Top of Information supplied

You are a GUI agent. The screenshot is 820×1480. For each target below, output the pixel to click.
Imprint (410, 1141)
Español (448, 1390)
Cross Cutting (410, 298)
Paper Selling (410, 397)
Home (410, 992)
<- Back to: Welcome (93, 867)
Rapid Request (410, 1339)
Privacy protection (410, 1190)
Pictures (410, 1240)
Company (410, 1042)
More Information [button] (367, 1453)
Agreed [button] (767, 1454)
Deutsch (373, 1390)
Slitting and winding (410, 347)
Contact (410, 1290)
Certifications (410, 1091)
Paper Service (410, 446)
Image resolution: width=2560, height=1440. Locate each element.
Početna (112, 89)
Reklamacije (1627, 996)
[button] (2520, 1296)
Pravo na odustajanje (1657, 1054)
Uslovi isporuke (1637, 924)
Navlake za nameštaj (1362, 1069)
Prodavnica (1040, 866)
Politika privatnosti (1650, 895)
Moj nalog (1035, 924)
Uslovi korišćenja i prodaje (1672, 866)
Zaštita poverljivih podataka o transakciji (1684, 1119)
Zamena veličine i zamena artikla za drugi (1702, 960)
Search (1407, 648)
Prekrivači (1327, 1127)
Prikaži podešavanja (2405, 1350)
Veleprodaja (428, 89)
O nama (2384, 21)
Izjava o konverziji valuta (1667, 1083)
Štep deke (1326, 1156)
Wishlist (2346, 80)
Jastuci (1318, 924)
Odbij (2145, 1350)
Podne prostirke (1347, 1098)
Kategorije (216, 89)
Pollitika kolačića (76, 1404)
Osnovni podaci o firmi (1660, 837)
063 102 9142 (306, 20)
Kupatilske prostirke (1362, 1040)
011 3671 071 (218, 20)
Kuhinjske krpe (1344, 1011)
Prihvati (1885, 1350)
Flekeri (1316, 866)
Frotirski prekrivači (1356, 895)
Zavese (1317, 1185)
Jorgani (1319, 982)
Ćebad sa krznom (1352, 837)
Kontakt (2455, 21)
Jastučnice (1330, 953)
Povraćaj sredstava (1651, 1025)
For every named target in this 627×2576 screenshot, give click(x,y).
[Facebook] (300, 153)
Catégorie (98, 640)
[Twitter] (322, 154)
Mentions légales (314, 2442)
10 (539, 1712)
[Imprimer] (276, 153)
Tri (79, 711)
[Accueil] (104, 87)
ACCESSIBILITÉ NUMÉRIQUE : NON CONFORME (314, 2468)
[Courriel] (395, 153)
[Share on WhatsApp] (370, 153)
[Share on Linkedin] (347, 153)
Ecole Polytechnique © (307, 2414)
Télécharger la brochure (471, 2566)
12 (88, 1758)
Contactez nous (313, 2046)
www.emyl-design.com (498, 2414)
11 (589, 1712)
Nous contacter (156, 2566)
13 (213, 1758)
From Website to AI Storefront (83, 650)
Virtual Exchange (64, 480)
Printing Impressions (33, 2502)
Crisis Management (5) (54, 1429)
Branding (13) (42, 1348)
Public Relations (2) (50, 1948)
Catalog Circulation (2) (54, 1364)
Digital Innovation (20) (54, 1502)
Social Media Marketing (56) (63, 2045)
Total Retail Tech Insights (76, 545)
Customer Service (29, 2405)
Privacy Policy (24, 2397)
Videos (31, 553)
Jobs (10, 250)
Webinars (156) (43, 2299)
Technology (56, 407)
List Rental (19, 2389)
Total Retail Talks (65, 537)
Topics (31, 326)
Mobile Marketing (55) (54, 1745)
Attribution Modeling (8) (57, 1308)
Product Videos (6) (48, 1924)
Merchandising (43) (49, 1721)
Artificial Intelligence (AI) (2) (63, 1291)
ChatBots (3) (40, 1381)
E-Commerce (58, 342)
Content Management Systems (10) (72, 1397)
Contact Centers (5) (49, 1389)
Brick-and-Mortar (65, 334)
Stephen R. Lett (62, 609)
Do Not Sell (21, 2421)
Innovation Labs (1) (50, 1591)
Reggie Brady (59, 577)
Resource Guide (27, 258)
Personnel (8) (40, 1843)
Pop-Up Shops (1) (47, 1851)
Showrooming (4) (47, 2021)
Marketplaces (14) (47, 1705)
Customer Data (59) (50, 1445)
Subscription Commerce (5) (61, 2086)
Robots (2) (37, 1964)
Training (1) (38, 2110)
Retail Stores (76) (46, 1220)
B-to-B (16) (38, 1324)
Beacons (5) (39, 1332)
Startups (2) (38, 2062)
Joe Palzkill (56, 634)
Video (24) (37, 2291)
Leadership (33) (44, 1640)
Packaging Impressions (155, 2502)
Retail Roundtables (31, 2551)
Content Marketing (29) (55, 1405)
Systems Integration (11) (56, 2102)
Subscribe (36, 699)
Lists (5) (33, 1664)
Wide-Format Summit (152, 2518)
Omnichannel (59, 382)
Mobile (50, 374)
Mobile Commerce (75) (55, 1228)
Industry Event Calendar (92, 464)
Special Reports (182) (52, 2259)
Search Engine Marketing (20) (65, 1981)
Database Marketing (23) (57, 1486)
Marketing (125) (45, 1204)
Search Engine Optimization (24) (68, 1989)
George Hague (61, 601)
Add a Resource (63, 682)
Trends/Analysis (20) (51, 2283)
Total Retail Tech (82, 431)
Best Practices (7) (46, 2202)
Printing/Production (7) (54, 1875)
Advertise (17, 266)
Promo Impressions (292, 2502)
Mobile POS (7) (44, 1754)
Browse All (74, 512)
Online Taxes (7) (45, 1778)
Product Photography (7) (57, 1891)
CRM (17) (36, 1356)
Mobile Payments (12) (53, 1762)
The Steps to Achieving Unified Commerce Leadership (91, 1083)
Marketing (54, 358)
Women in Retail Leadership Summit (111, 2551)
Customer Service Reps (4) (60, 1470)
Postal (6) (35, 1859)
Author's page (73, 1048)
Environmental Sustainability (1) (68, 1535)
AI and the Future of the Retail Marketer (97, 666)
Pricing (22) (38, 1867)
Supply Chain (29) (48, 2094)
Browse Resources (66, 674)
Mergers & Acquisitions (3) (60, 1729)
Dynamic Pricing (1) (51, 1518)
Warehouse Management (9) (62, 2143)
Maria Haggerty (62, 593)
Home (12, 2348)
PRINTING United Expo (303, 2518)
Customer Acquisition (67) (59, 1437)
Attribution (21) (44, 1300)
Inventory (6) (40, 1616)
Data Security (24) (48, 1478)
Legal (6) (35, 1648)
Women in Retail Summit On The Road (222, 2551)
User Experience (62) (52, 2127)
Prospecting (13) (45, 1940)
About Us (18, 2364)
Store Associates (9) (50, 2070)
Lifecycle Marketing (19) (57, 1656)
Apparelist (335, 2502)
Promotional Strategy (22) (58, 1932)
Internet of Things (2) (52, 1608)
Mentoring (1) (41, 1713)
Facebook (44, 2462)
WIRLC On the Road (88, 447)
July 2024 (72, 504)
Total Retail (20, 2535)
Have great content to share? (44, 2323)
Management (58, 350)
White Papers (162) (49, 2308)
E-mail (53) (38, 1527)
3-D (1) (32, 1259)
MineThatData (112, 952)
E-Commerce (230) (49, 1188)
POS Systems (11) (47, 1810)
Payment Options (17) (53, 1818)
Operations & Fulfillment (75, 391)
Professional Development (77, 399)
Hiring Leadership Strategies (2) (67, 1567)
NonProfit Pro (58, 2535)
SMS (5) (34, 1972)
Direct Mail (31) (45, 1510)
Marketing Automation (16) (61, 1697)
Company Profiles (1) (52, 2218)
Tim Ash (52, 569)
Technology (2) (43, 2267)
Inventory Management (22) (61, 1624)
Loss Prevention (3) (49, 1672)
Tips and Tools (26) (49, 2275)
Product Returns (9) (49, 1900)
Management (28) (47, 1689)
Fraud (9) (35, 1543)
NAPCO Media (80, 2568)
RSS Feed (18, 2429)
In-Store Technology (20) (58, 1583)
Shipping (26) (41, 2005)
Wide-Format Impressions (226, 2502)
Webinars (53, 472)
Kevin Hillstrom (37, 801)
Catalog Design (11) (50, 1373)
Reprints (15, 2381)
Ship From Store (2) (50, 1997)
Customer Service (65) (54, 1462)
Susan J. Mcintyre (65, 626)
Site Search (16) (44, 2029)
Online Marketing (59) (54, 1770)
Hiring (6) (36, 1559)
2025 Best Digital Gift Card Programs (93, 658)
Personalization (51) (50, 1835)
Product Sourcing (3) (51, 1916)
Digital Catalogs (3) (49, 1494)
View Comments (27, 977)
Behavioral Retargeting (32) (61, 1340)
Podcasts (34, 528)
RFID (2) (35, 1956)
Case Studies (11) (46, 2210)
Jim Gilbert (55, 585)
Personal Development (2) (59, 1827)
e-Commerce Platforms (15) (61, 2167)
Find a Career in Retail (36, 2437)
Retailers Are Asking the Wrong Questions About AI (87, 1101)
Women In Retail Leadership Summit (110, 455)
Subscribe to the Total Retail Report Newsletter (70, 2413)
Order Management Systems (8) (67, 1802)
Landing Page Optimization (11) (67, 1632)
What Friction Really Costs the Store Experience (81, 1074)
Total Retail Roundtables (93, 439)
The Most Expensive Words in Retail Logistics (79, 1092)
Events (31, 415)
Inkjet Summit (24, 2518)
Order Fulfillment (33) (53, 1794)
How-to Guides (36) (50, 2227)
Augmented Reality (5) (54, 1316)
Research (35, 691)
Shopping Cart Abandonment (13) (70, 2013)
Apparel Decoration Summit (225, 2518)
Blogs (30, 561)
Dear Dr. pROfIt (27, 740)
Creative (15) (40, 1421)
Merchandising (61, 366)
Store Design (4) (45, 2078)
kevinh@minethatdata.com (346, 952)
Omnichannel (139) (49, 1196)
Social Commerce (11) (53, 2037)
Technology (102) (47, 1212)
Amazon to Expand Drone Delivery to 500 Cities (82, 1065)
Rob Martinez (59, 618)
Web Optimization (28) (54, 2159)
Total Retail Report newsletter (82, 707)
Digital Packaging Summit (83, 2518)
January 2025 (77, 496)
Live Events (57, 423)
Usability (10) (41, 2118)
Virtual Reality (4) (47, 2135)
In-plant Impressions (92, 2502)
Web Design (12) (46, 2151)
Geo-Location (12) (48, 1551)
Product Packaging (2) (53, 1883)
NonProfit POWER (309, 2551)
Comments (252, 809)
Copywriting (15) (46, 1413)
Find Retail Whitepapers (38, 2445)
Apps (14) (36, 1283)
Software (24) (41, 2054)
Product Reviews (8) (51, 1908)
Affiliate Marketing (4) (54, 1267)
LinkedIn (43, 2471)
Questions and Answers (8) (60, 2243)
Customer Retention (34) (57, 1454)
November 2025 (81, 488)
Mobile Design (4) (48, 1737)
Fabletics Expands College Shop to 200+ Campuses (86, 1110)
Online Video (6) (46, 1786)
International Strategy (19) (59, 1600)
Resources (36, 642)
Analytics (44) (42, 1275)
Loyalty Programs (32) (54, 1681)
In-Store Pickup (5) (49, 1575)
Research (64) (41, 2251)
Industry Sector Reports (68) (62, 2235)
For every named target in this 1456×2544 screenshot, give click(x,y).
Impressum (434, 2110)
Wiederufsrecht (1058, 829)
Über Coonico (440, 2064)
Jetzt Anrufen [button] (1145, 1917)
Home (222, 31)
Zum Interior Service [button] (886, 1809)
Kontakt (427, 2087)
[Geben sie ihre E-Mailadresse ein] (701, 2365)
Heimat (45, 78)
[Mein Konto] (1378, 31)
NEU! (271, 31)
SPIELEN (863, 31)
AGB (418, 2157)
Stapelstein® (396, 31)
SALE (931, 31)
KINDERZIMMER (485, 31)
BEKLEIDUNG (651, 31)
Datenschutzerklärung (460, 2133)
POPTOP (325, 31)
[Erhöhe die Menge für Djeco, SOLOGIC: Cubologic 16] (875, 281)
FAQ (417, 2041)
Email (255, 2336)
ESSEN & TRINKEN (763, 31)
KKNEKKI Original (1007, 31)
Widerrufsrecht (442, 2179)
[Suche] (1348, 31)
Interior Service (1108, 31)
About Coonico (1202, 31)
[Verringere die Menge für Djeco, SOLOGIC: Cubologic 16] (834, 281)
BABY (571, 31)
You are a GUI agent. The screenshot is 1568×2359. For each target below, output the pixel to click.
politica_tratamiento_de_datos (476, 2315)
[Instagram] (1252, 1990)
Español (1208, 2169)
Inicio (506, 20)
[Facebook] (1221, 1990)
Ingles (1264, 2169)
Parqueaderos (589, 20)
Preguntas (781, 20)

Bottom of Information supplied

§ Problem:
All that belongs in the answer is the run of lines above from the line containing "Privacy protection (410, 1190)" through the line containing "Certifications (410, 1091)", exactly as written.

§ Solution below:
Privacy protection (410, 1190)
Pictures (410, 1240)
Company (410, 1042)
More Information [button] (367, 1453)
Agreed [button] (767, 1454)
Deutsch (373, 1390)
Slitting and winding (410, 347)
Contact (410, 1290)
Certifications (410, 1091)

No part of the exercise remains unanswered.